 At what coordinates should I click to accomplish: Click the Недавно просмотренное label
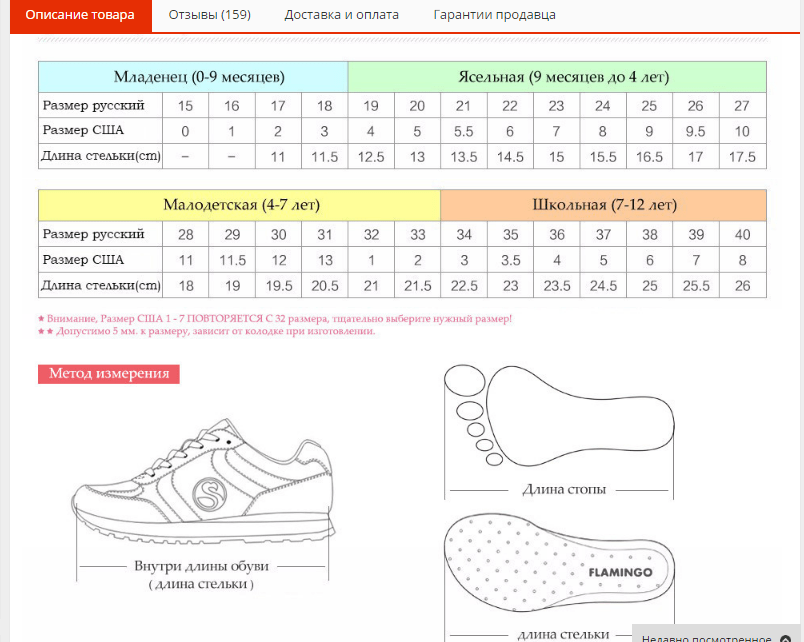706,637
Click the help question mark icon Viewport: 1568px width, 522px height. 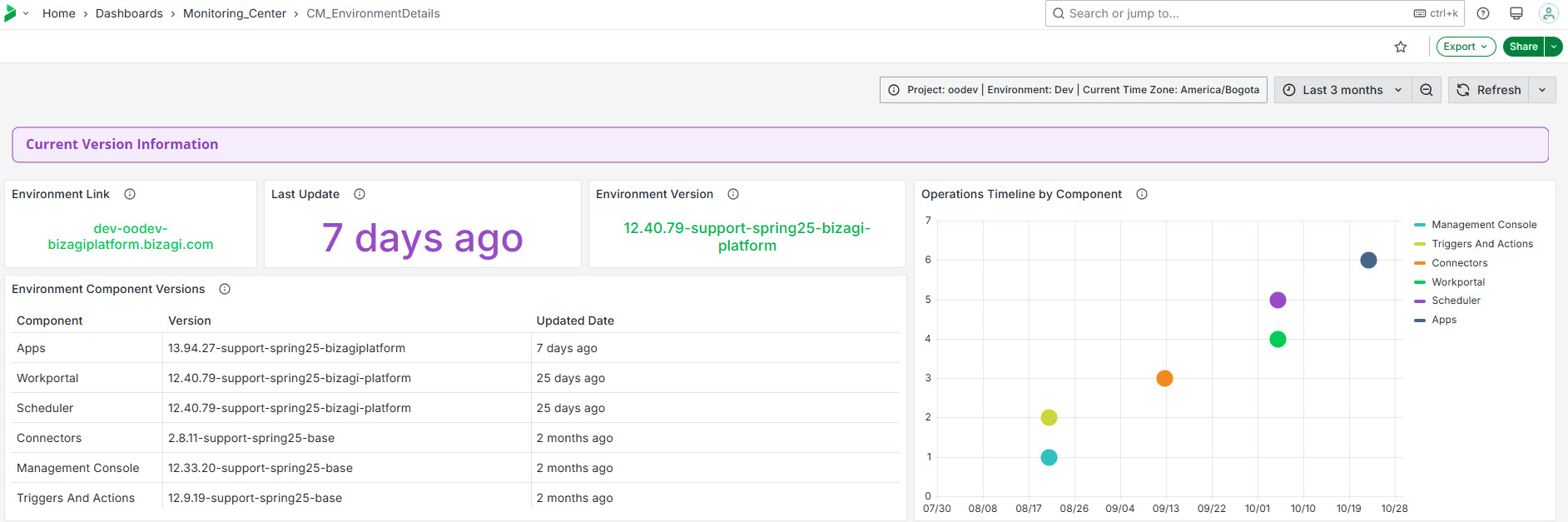point(1483,13)
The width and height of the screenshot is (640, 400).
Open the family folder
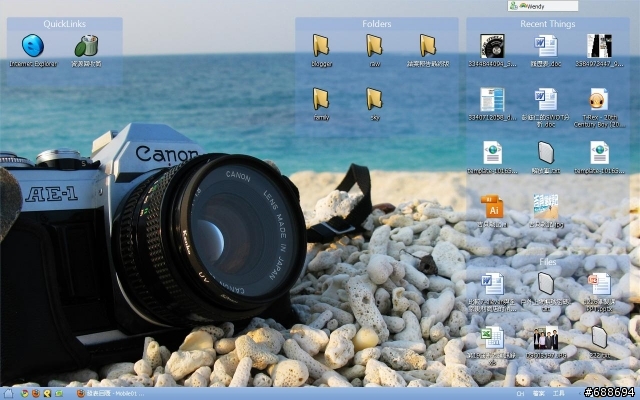(x=321, y=98)
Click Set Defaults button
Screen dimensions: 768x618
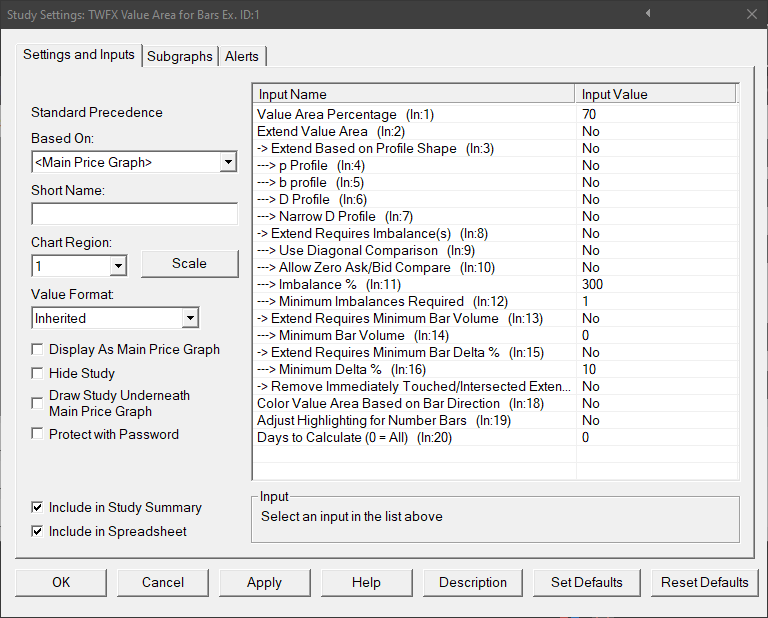coord(586,582)
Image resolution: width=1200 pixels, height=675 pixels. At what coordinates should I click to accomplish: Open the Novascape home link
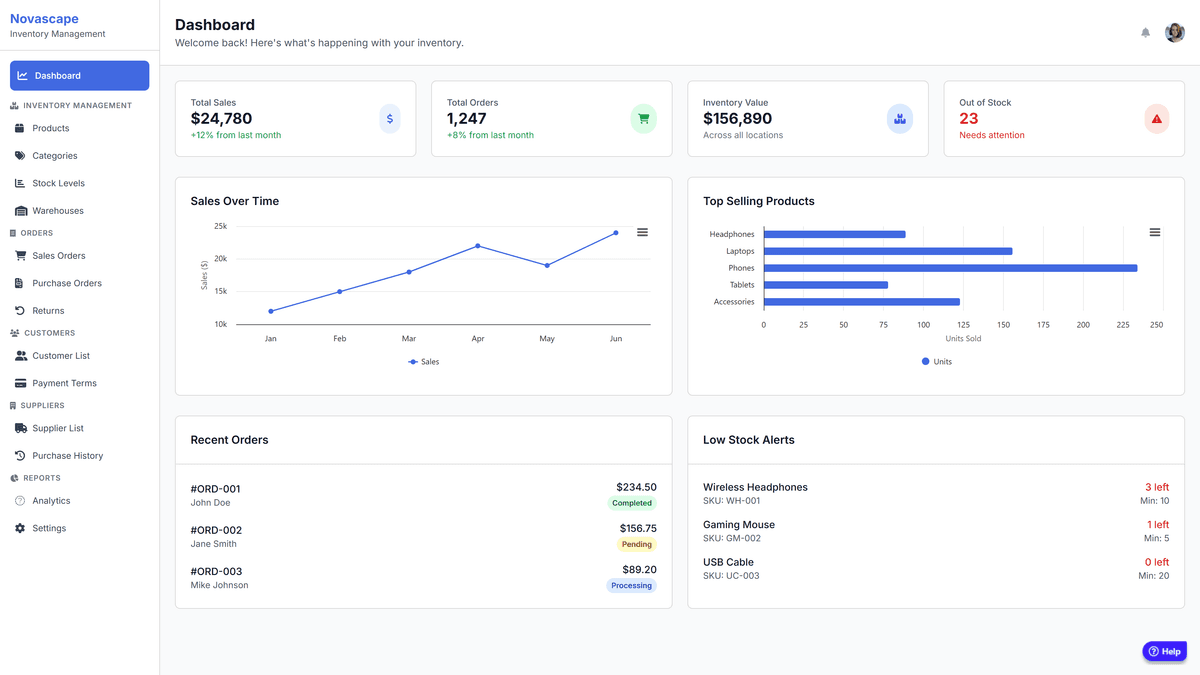(44, 18)
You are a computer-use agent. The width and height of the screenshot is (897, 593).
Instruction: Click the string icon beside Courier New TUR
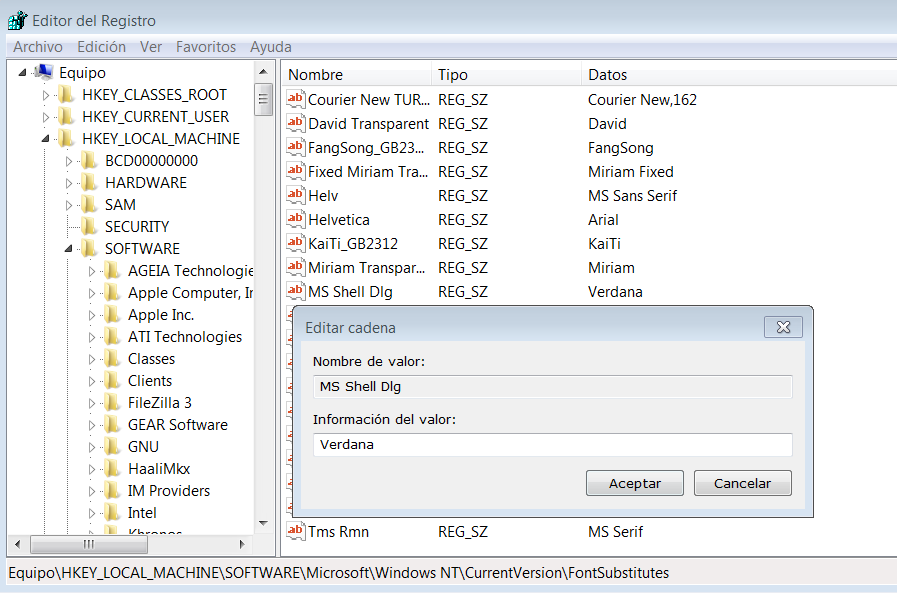pyautogui.click(x=295, y=99)
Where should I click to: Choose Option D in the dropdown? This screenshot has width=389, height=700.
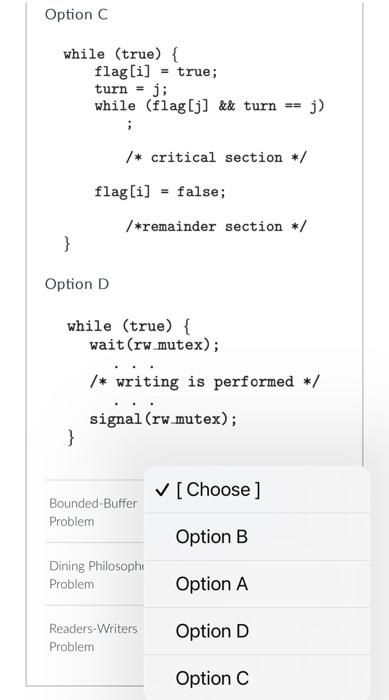click(257, 631)
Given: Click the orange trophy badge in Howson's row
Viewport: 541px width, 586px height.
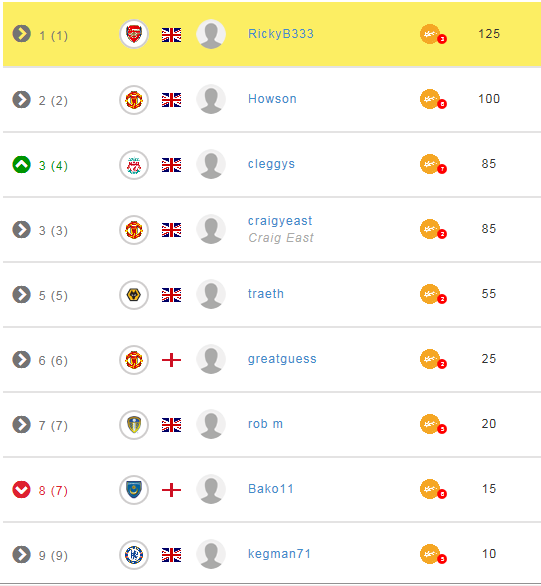Looking at the screenshot, I should pyautogui.click(x=433, y=99).
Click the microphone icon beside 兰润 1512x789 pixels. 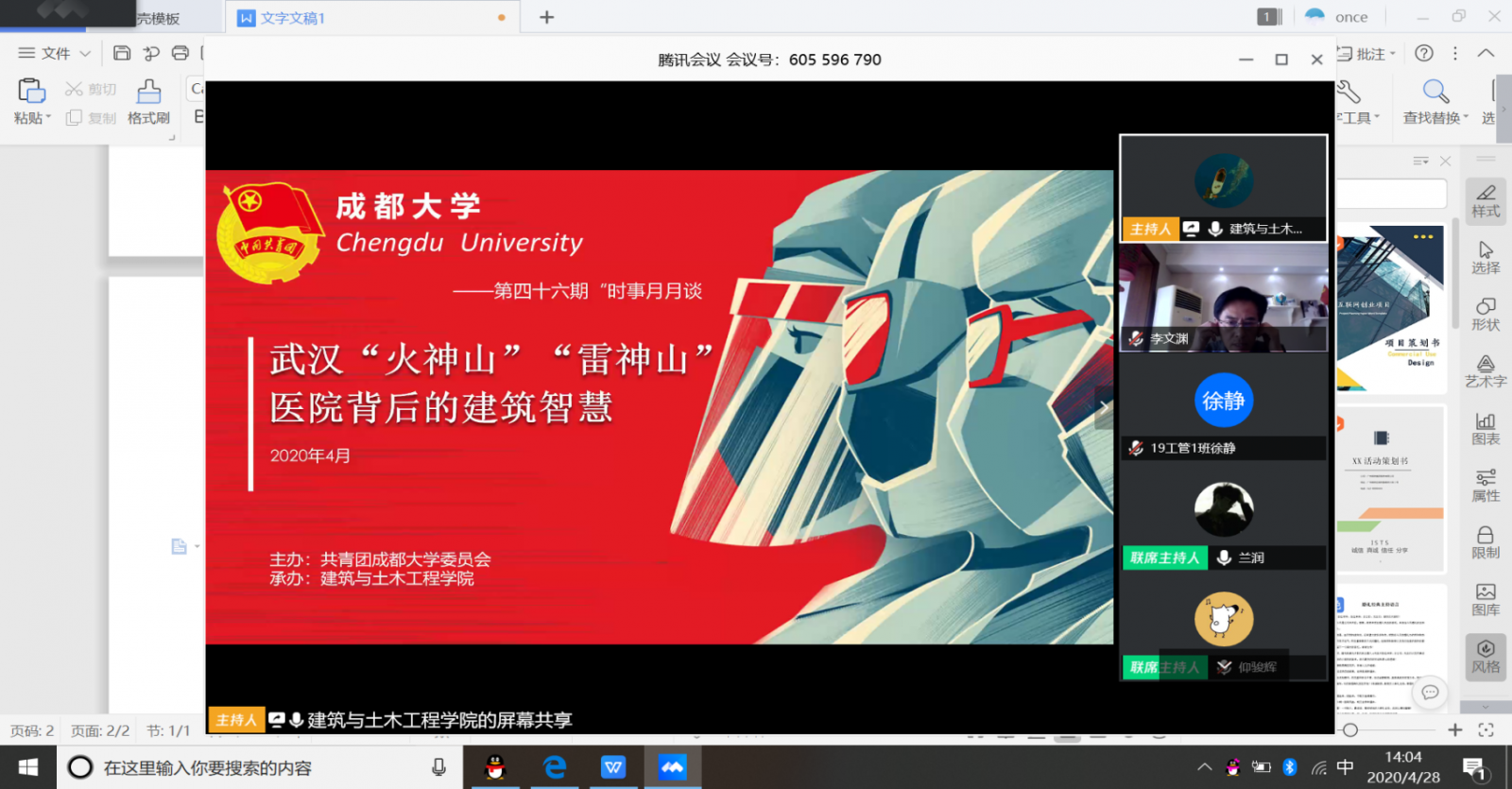1224,557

## Exercise requirements:
Print an exact copy of the lines above, from the one containing "Click Set Defaults button" through the one containing "You are a computer-use", and leave out the pictures.

## Output:
Click Set Defaults button
Screen dimensions: 768x618
coord(586,582)
Image resolution: width=1200 pixels, height=675 pixels. At what coordinates should I click to accomplish: Open the Novascape home link
(44, 18)
You are a computer-use agent. The width and height of the screenshot is (897, 593).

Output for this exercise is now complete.